--- Supplied data ---

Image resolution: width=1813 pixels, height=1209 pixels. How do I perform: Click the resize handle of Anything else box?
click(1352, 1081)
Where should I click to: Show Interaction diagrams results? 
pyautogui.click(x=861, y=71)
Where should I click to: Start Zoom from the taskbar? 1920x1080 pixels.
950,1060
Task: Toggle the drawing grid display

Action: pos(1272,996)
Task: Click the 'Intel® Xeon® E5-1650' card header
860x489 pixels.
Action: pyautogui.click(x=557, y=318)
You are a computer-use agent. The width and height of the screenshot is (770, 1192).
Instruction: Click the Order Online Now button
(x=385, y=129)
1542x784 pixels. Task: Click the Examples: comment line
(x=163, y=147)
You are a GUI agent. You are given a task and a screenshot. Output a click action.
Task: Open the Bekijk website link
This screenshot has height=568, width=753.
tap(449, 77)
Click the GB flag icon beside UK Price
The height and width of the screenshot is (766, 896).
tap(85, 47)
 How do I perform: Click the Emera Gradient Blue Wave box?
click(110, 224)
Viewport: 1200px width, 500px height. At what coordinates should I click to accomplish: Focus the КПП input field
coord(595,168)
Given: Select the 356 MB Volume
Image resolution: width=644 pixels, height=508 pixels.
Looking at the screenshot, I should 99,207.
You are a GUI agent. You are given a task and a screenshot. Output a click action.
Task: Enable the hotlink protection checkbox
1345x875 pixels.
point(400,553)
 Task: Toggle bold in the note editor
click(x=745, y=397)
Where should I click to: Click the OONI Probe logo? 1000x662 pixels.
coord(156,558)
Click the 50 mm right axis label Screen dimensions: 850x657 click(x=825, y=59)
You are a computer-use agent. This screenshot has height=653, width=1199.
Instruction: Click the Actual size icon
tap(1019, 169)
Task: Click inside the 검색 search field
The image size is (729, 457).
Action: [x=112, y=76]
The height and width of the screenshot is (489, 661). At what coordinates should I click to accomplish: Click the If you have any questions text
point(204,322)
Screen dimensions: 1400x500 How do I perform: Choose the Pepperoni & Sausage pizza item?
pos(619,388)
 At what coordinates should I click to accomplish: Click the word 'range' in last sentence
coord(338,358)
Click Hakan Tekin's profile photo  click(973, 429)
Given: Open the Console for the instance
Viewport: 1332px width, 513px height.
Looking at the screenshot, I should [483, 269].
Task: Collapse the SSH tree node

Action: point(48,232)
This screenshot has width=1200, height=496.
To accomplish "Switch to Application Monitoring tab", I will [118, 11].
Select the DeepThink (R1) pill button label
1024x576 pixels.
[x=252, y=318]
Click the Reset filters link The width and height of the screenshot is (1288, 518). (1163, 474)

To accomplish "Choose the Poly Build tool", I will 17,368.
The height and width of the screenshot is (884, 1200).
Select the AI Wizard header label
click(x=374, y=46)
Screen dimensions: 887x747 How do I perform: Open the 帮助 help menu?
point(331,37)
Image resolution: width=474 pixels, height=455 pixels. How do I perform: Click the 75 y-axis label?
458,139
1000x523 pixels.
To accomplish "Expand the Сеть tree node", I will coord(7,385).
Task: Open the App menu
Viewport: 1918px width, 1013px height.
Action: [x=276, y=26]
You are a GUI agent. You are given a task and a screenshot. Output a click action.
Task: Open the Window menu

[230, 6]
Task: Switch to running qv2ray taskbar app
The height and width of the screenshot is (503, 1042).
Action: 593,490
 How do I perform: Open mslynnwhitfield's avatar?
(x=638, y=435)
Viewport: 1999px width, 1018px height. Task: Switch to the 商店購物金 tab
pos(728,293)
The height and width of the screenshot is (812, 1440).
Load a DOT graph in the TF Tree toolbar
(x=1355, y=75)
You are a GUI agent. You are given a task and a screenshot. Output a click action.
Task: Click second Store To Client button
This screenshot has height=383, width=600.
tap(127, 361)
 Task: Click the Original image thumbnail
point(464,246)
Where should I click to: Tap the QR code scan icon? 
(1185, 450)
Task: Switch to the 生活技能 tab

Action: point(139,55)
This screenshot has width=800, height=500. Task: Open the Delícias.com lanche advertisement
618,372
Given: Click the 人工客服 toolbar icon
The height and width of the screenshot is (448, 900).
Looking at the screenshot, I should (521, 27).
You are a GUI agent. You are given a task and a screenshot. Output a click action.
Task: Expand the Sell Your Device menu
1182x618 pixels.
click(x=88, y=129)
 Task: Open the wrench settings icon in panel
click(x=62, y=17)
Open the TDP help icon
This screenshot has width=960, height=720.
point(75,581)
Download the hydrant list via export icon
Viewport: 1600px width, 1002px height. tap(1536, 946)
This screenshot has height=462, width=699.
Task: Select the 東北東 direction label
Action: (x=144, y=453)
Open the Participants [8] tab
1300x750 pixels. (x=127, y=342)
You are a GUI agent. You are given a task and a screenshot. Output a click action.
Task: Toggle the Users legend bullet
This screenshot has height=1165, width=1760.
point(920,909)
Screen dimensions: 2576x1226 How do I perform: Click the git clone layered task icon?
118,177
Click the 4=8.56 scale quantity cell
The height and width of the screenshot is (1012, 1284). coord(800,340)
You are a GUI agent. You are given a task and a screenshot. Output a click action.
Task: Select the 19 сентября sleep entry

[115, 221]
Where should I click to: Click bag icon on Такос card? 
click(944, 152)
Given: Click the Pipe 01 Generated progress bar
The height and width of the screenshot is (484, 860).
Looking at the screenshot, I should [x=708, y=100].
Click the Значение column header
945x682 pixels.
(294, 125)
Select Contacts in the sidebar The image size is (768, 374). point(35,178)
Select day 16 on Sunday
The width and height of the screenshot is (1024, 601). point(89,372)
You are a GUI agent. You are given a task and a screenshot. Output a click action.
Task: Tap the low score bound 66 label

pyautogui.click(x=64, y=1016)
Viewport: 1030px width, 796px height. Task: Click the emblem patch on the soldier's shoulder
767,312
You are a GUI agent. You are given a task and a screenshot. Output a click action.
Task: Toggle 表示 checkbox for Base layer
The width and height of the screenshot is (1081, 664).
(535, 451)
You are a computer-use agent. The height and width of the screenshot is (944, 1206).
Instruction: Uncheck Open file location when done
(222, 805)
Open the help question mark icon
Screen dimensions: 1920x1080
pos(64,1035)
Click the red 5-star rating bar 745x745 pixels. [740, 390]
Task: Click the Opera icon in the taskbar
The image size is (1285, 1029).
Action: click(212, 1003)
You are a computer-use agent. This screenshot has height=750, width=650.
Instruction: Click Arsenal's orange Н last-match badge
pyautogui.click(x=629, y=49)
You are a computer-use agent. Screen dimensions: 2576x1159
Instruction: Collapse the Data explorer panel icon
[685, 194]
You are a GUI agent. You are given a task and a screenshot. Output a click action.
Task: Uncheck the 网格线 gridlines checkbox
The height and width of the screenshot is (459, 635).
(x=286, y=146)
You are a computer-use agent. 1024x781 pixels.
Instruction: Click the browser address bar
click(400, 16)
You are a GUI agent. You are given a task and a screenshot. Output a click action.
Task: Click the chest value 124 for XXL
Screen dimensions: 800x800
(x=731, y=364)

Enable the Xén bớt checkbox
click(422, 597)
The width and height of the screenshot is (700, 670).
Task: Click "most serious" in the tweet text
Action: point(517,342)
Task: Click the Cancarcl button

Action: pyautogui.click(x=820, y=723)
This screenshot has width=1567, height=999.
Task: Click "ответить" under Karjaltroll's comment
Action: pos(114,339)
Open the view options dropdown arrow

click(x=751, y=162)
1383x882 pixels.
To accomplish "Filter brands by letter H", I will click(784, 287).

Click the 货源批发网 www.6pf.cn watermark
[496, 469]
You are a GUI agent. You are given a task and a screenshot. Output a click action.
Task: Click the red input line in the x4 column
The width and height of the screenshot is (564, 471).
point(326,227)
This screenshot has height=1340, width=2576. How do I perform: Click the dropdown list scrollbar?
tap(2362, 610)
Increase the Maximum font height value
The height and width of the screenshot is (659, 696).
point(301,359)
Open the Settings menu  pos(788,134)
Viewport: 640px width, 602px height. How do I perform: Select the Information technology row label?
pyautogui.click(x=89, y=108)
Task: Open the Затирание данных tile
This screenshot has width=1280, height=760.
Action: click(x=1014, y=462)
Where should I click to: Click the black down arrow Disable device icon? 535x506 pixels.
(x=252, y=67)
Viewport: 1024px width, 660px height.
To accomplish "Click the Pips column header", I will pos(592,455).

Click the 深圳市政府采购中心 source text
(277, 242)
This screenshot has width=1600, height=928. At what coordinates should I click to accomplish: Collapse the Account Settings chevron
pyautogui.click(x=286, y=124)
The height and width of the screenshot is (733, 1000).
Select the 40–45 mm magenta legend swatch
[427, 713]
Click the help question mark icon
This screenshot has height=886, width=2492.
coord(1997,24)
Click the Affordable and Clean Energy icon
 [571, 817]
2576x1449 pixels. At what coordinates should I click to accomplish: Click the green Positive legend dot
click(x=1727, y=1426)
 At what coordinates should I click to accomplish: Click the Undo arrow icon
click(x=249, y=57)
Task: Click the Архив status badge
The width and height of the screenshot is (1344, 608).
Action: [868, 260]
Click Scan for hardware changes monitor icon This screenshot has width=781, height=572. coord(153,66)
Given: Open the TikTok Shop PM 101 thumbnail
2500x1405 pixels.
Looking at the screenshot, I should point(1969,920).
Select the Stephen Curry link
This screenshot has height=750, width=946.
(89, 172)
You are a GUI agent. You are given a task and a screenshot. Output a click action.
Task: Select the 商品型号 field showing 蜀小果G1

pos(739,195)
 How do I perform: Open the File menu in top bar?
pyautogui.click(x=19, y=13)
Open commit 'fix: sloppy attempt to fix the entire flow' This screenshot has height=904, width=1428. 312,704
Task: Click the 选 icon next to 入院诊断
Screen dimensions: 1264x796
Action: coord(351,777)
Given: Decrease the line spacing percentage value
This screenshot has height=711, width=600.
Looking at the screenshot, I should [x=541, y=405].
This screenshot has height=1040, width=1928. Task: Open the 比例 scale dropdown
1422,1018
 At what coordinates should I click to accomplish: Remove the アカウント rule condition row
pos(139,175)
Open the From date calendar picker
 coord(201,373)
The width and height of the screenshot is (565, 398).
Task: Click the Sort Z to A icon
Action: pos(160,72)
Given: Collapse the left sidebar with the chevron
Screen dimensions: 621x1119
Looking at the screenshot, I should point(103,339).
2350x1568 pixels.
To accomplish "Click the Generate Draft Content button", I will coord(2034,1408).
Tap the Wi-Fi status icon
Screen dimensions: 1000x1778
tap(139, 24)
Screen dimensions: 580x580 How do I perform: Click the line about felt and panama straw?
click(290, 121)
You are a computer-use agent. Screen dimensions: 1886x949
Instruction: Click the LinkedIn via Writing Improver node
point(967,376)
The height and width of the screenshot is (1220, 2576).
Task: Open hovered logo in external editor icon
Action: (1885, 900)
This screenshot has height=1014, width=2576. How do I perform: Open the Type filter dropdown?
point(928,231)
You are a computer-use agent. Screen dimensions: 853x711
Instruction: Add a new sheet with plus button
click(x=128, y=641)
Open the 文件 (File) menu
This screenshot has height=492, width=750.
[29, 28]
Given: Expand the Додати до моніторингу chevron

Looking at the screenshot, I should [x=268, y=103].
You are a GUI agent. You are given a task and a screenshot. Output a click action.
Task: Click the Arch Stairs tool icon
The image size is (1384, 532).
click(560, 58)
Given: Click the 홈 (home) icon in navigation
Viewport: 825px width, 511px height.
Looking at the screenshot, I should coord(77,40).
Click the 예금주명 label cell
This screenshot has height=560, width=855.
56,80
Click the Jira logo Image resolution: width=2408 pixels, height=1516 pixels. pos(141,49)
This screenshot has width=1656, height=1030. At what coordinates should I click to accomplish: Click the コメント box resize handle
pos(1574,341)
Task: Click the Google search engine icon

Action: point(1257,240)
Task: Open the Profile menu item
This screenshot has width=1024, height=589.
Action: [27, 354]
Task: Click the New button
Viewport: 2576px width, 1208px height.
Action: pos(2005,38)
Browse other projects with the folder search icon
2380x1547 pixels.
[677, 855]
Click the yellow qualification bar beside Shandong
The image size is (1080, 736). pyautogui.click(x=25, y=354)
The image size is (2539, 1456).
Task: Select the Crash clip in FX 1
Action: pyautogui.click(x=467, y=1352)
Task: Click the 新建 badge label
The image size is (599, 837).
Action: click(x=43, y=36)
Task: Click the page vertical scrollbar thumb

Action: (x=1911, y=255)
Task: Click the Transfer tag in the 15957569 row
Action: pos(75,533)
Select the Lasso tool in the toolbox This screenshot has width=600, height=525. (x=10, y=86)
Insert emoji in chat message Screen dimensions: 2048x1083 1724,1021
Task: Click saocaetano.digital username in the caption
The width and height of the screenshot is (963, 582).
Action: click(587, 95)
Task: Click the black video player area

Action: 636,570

---

List every line in the rows above that contains the word "text". Copy each such line in full.

__Expected answer__.
The height and width of the screenshot is (489, 661). At what coordinates should I click to accomplish: Click the If you have any questions text
Task: Click "most serious" in the tweet text
Click the 深圳市政府采购中心 source text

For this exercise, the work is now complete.